=== TASK BRIEF ===
The entries should be restated word for word.

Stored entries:
┄┄┄┄┄┄

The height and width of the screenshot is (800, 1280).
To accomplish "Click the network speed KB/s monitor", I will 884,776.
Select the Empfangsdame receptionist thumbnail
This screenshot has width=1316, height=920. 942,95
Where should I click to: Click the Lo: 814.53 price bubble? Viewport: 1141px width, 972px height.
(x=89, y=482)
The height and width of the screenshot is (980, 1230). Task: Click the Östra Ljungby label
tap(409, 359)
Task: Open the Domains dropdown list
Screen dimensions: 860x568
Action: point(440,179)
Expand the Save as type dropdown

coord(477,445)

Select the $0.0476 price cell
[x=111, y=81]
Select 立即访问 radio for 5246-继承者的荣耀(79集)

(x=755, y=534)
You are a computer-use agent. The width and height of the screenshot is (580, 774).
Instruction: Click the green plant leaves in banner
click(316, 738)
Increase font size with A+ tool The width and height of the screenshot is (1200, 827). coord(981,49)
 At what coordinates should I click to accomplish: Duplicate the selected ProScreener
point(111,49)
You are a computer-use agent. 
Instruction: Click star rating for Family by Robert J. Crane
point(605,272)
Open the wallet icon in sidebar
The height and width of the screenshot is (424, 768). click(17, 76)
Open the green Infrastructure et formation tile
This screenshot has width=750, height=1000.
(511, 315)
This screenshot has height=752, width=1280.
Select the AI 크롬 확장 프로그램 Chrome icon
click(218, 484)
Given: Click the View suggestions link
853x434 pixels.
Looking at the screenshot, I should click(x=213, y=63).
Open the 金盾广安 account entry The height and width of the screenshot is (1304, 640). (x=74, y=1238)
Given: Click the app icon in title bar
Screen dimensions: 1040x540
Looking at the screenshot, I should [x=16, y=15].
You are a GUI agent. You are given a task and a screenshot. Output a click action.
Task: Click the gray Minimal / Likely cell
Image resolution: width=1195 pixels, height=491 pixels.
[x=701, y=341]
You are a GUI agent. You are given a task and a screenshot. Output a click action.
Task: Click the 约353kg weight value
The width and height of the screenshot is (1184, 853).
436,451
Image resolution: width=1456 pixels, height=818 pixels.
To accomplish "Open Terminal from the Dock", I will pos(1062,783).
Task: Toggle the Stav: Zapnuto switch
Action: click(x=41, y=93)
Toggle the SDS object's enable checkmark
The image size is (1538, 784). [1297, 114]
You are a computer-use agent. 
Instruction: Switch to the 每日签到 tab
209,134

┄┄┄┄┄┄

=== TASK RESPONSE ===
The height and width of the screenshot is (800, 1280).
To accomplish "Click the network speed KB/s monitor", I will 884,776.
Select the Empfangsdame receptionist thumbnail
This screenshot has width=1316, height=920. 942,95
Where should I click to: Click the Lo: 814.53 price bubble? Viewport: 1141px width, 972px height.
(x=89, y=482)
The height and width of the screenshot is (980, 1230). Task: Click the Östra Ljungby label
tap(409, 359)
Task: Open the Domains dropdown list
Screen dimensions: 860x568
Action: point(440,179)
Expand the Save as type dropdown

coord(477,445)

Select the $0.0476 price cell
[x=111, y=81]
Select 立即访问 radio for 5246-继承者的荣耀(79集)

(x=755, y=534)
You are a computer-use agent. The width and height of the screenshot is (580, 774).
Instruction: Click the green plant leaves in banner
click(316, 738)
Increase font size with A+ tool The width and height of the screenshot is (1200, 827). coord(981,49)
 At what coordinates should I click to accomplish: Duplicate the selected ProScreener
point(111,49)
You are a computer-use agent. 
Instruction: Click star rating for Family by Robert J. Crane
point(605,272)
Open the wallet icon in sidebar
The height and width of the screenshot is (424, 768). click(17, 76)
Open the green Infrastructure et formation tile
This screenshot has width=750, height=1000.
(511, 315)
This screenshot has height=752, width=1280.
Select the AI 크롬 확장 프로그램 Chrome icon
click(218, 484)
Given: Click the View suggestions link
853x434 pixels.
Looking at the screenshot, I should click(x=213, y=63).
Open the 金盾广安 account entry The height and width of the screenshot is (1304, 640). (x=74, y=1238)
Given: Click the app icon in title bar
Screen dimensions: 1040x540
Looking at the screenshot, I should [x=16, y=15].
You are a GUI agent. You are given a task and a screenshot. Output a click action.
Task: Click the gray Minimal / Likely cell
Image resolution: width=1195 pixels, height=491 pixels.
[x=701, y=341]
You are a GUI agent. You are given a task and a screenshot. Output a click action.
Task: Click the 约353kg weight value
The width and height of the screenshot is (1184, 853).
436,451
Image resolution: width=1456 pixels, height=818 pixels.
To accomplish "Open Terminal from the Dock", I will pos(1062,783).
Task: Toggle the Stav: Zapnuto switch
Action: click(x=41, y=93)
Toggle the SDS object's enable checkmark
The image size is (1538, 784). [1297, 114]
You are a computer-use agent. 
Instruction: Switch to the 每日签到 tab
209,134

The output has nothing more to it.